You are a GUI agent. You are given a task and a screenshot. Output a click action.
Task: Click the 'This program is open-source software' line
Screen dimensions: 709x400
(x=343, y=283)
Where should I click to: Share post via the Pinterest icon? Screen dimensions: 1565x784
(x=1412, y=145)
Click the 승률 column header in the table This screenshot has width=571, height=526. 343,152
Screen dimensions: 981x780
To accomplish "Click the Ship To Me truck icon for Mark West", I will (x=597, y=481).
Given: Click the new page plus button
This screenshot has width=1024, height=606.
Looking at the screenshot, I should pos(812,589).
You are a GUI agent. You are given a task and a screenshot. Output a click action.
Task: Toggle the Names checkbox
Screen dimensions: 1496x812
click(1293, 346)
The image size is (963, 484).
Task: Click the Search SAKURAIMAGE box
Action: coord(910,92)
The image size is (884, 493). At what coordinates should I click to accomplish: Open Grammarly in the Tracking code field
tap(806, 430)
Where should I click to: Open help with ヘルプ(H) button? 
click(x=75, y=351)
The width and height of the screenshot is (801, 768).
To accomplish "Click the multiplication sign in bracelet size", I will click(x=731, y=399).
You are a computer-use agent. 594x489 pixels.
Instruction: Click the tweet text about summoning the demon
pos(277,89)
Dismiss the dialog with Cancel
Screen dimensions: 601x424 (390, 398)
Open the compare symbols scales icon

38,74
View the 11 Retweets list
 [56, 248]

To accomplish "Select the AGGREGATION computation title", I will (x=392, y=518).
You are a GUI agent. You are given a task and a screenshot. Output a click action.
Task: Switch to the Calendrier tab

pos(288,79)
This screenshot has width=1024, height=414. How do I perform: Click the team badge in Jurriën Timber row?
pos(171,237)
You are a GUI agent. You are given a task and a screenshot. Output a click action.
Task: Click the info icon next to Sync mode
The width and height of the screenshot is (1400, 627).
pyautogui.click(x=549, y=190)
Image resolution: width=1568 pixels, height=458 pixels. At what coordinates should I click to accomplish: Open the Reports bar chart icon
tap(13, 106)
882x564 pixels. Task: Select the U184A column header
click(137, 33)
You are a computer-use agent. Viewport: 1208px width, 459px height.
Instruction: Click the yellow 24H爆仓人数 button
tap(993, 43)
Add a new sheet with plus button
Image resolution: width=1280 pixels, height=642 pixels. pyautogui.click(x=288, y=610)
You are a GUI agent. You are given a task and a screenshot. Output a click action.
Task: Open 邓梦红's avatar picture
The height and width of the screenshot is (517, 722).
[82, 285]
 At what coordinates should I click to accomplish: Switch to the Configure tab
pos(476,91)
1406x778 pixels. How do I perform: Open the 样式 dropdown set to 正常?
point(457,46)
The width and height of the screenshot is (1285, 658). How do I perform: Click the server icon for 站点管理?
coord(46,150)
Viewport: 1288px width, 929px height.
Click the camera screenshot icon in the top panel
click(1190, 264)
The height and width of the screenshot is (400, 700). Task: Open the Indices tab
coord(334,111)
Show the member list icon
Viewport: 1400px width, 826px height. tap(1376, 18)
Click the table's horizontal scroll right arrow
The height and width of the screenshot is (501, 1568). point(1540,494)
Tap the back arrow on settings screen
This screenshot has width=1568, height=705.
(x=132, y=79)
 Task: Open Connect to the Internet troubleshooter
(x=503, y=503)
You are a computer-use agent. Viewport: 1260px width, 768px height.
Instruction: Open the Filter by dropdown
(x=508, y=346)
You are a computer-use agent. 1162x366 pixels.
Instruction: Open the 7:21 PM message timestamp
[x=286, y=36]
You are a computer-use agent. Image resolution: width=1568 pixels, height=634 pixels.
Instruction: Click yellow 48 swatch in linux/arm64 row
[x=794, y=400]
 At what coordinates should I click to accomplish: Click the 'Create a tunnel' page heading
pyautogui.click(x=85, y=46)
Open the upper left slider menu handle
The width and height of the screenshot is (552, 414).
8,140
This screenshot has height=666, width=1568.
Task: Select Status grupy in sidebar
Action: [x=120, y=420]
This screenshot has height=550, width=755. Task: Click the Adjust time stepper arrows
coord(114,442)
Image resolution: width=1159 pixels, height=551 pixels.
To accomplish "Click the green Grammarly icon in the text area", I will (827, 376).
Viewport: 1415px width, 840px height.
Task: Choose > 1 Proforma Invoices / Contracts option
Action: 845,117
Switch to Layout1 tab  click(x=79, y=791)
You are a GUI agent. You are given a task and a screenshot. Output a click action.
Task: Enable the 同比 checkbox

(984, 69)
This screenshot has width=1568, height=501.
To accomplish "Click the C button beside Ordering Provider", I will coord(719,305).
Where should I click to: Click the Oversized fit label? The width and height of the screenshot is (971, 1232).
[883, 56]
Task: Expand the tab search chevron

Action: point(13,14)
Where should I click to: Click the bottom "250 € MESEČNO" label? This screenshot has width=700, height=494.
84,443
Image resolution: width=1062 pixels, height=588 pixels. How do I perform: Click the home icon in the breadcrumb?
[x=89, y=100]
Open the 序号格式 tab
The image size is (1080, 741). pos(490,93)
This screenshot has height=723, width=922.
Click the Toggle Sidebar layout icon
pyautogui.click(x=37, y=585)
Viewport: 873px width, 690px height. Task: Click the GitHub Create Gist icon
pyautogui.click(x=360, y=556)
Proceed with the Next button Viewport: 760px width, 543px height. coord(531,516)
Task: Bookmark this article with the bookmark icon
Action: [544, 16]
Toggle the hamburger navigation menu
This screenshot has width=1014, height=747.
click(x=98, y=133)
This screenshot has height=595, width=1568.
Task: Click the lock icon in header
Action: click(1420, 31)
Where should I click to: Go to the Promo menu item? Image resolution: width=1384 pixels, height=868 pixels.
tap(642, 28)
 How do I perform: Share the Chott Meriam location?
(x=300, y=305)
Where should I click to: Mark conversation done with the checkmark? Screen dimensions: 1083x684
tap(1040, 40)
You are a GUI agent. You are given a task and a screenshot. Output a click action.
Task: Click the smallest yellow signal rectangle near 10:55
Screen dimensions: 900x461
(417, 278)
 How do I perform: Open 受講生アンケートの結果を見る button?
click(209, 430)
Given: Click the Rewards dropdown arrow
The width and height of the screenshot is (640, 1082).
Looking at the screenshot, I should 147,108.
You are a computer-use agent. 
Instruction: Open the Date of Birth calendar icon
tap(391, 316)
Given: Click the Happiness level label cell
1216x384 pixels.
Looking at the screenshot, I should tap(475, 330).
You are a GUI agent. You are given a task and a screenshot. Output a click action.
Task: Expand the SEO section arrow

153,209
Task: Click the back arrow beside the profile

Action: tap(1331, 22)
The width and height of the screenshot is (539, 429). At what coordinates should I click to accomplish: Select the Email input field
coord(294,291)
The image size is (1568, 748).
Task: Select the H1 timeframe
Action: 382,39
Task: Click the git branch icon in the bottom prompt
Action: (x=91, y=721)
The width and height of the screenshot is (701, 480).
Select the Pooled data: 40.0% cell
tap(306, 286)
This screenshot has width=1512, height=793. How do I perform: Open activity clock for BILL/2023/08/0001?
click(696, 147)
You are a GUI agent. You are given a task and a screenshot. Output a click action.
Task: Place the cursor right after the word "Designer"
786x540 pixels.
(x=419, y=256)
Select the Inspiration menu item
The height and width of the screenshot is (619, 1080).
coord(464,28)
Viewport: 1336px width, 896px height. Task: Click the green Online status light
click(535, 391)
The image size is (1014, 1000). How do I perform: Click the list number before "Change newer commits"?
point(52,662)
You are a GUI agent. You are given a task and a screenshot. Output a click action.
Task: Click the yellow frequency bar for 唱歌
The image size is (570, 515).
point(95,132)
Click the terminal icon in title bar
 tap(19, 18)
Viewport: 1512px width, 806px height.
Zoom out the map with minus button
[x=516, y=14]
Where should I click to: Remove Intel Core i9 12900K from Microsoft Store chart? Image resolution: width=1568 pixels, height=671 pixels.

**Work request:** Please reproduce the lines from the line with "Image resolution: width=1062" to the line with "Toggle the hamburger navigation menu", both ends included, exactly as they appear above.

**Exercise result:**
Image resolution: width=1062 pixels, height=588 pixels. How do I perform: Click the home icon in the breadcrumb?
[x=89, y=100]
Open the 序号格式 tab
The image size is (1080, 741). pos(490,93)
This screenshot has height=723, width=922.
Click the Toggle Sidebar layout icon
pyautogui.click(x=37, y=585)
Viewport: 873px width, 690px height. Task: Click the GitHub Create Gist icon
pyautogui.click(x=360, y=556)
Proceed with the Next button Viewport: 760px width, 543px height. coord(531,516)
Task: Bookmark this article with the bookmark icon
Action: [544, 16]
Toggle the hamburger navigation menu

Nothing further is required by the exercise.